Beberapa sesepuh langsung mengikuti arah telunjuk Jingga. Mengobrak-abrik semak, mencari kemungkinan ditemukannya koyakan tubuh bayi. Sementara dengung bagai lebah suara wanita menyebutkan anak-anak mereka.  Para sesepuh terus mencari namun tetap nihil, salah satu dari mereka langsung menghujat Jingga dengan tuduhan-tuduhan menyakitkan, sedangkanJingga masih komat-kamit dengan dzikirnya.
“Hey, jangan-jangan kamu yang membunuh bayi itu,?”
“Yah, untuk menambah kesaktian dan sekarang kau merapalkan mantra-mantra? Dasar Bajingan” beberapa pukulan mendarat di wajah dan perut Jingga. Di tengah-tengah kesakitannya Jingga merintih lemah, meminta pukulannya di hentikan.
“Mau apa kamu? Dasar tak tahu malau, sok ceramah, sekarang memakan korban”
“Demi Alloh, terserah apa yang akan kalian lakukan padaku, tapi izinkan sdaya shalat subuh?”
“Halah, alesan paling kamu ingin kabur kan?”
“Tidak, saya belum shalat subuh”
Dengan dikomandani Rusim, mereka menyeret tubuh Jingga yang semakin takaruan menuju tempat sahalat terdekat.
Ketika cahaya langit semakin menguapkan embun-embun di pucuk daun,  Jingga mengakhiri shalat subuhnya. Tangisnya tak terbendung. Tubuh geringnya berayun  seiring iskan. Antara sessal, menahan rasa sakit dan kemarahan yang masih tertahan.

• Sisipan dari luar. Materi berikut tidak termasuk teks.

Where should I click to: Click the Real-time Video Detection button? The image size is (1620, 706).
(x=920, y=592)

Tetes-tetes air mata dan dan istighfar menjernihkan pikirannya dari seluruh kejadian di penghujung malam yang hendak tergantikan fajar. Dalam tangis ia menyesali kebodohannya sendiri.  Tangan yang tergores tentu saja mengucurkan tetesan darah ke kain wol itu, temaram yang membuatnya seperti baru. Dan keremangan yang ditingkahi lalai hati, menjadikan pengertian itu menggumpal. Tangisnya kembali membuncah, melelehkan kemarahan warga. Dan fajar semakin menghilang tergantikan cahaya dari ufuk, menyadarkan penglihatan mereka atas tubuh Jingga yang tak lagi sempurna, banyak luka dan memar di sana-sini. Sembari menahan sakit, Jingga mengusap wajahnya dan menhakhiri ritual sucinya.

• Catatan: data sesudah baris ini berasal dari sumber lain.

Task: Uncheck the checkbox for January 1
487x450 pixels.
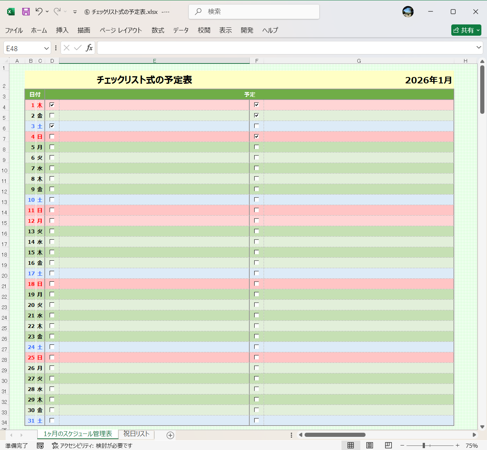Action: click(x=52, y=105)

“Kalau begitu, sekalian saya nyuwun pamit. Nyuwun pangapura. Maaf telah mengganggu ketentraman warga di sini” dengan sisa tenaga dan langkah terseret ia pergi membawa tasnya yang berisi bekalnya selama ini. ada rasa iba di mata mereka namun tak membuat mereka mengulurkan tangan.

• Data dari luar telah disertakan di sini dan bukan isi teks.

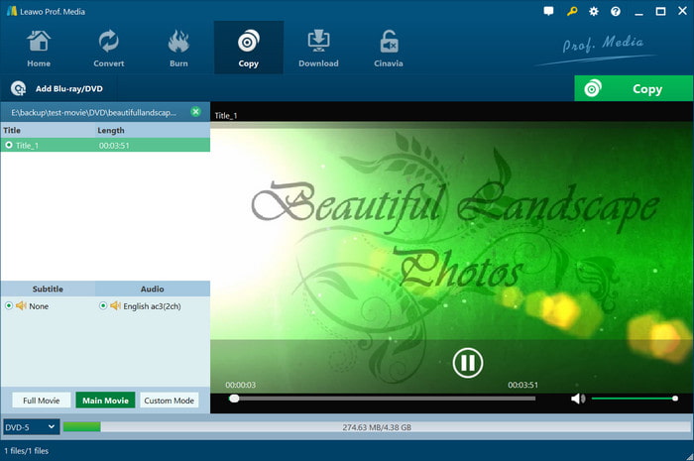Screen dimensions: 694x461
Task: Click the key registration icon
Action: click(x=571, y=11)
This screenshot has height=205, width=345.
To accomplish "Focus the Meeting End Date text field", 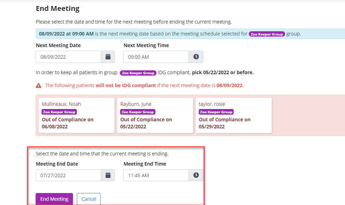I will tap(68, 175).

Di ujung jalan seorang gadis manghadangnya. Khalifah.
“Balik ke kota Mas Jingga? Jika Mas Jingga sudah mulai bisa memahami bahasa dan gerak tubuh kami, Mas Jingga bisa kembali lagi ke sini!” tuturnya.
Jingga tak menyahut, ia terus menyeret langkahnya dalam sakit.  Pikirannya tertuju pada Gurunya. Kemudian ucapan, cercaan dan semua umpatan membuatnya malu pada dirinya sendiri dan sebuah sesal yang menyerang dirinya membuat tubuhnya semakin limbung dan akhirnya membumi bersama matahari Purbalingga yang semakin meninggi.